Both the point on the ROC curve closest to the upper left-hand corner (0, 1) and the Youden index are methods commonly used to establish the “optimal” cutoff point with the best tradeoff between sensitivity and specificity. However, the inconsistency in the cutoff points (i.e., the point closest to (0, 1) or the Youden index) was highlighted by our findings. To screen for FMI at 14 years of age > 95th percentile, the cutoff value closest to the upper left-hand corner was 16.4 kg/m2 in boys, while the value obtained by the Youden index was 17.5 kg/m2. Some inconsistency has been reported in “optimal” cutoff points obtained using these two criteria based on ROC curves [19]. In general, a good cutoff point is one which produces both high sensitivity and high specificity [21]. To minimize the misclassification of true-positives, we recommend that others proceed cautiously when establishing a BMI cutoff point in early childhood for clinical prediction of adolescent adiposity. Further validation studies using larger populations, and those spanning different countries, are required.
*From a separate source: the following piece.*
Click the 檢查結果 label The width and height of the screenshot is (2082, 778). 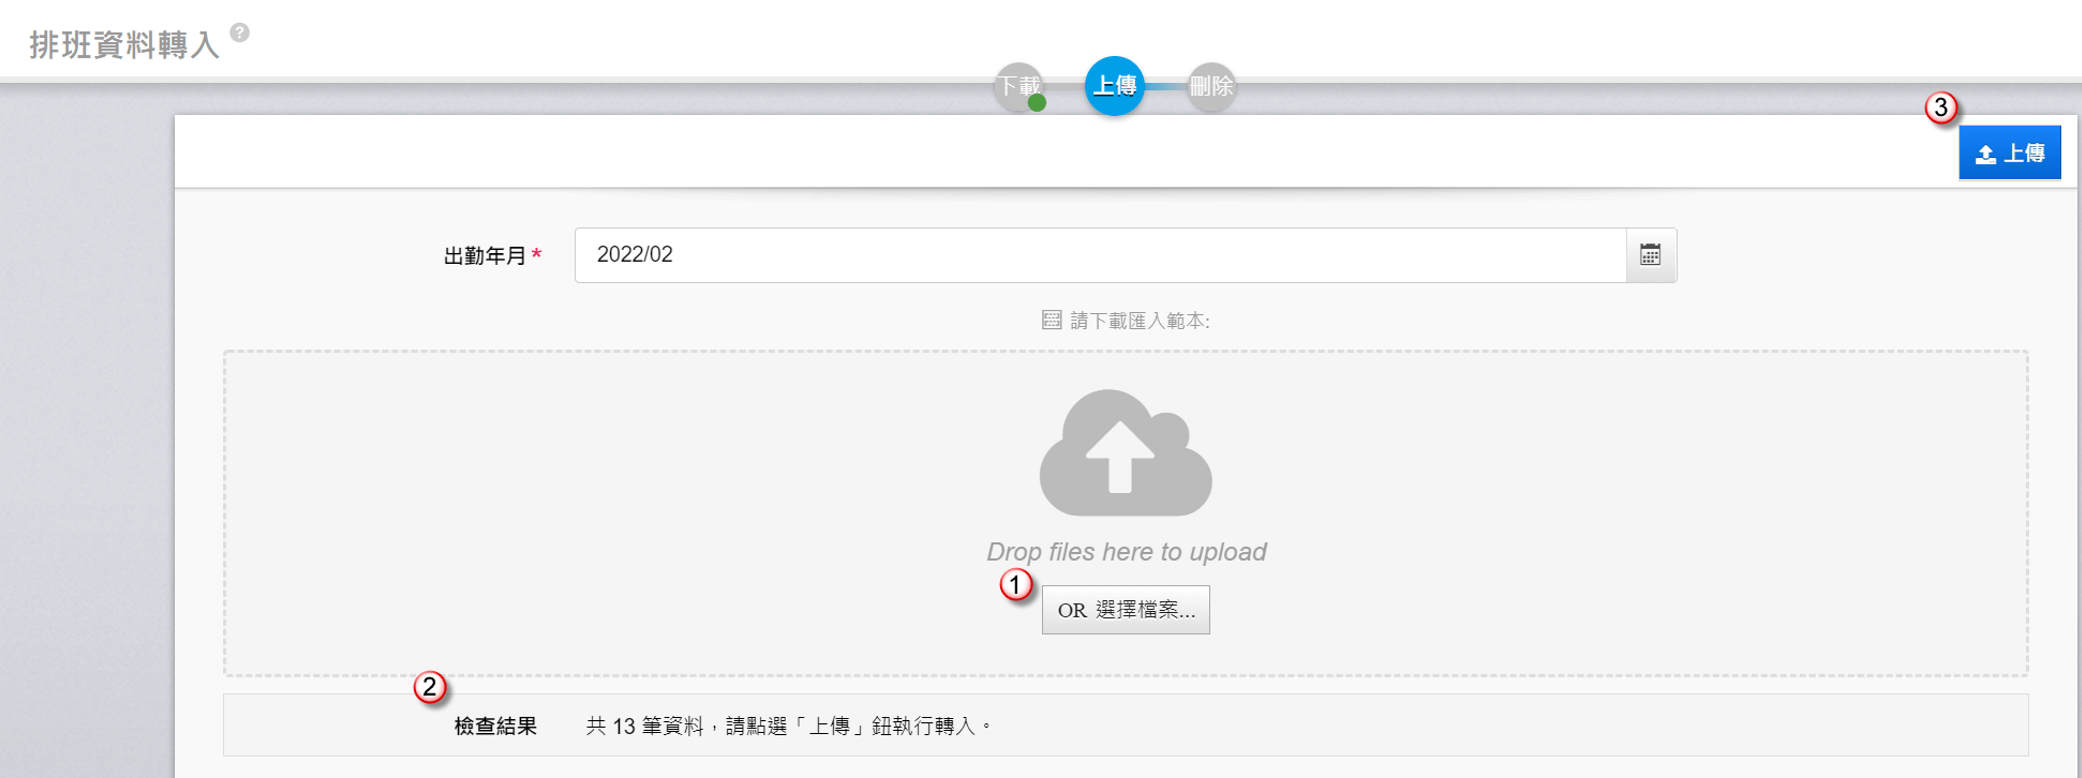click(x=495, y=726)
This study has several strengths. First, DXA is a safe and simple technique that can be used to determine FM of the whole body in individuals of all ages [22]. The measurement precision is extremely high with DXA [22]. A multicenter study using Hologic QDR 4500 devices reported an inter-instrumental variation of 5.6% (coefficient of variation) for FM [23]. DXA is increasingly being used as a criterion method for body composition assessment and has achieved “reference” status for soft tissue assessment of FM [24]. Second, in the present single-center study, a single radiological technologist performed all scans and scan analyses using the same DXA instrument. Accordingly, our study is free from inter-center variation.

The present study also has some limitations. First, the sample size for the ROC analysis with BMI at 3 years of age to screen for FMI > 95th percentile at 14 years of age was relatively small (9 girls and 10 boys with FMI > 95th percentile). ROC curves created using a smaller sample size are less smooth, which makes it difficult to determine precise cutoff points [25]. However, results for FMI > 95th percentile were consistent with those for FMI > 90th and 85th percentiles, which have a larger number of subjects than FMI > 95th percentile. Second, participants were selected from just a few cities in Japan and thus may be not entirely representative of the entire Japanese population. In other words, we may have introduced some sampling bias. However, according to standard growth charts of Japanese children based on national surveys, mean height/weight measurements of girls and boys at 14 years of age were 155.8 cm/49.3 kg and 162.6 cm/52.5 kg, respectively [26]. Thus, there were no remarkable differences in anthropometric variables between the present population and the general population in Japan. Third, fat accumulation is strongly related to sexual maturity, especially in girls at 14 years of age. However, the growth and developmental status of the participants were not taken into account or considered in the present study.

In the present population- and DXA-based study, ROC curve analysis demonstrated the quantitative accuracy of BMI at 1.5 and 3 years of age for predicting excessive adiposity at 14 years of age, supporting the idea that BMI values calculated using MCH Handbook data have potential ability to distinguish between individuals with and without excessive fat in adolescence. Future studies should investigate which of the childhood BMI cutoff points is most appropriate for predicting adolescent adiposity.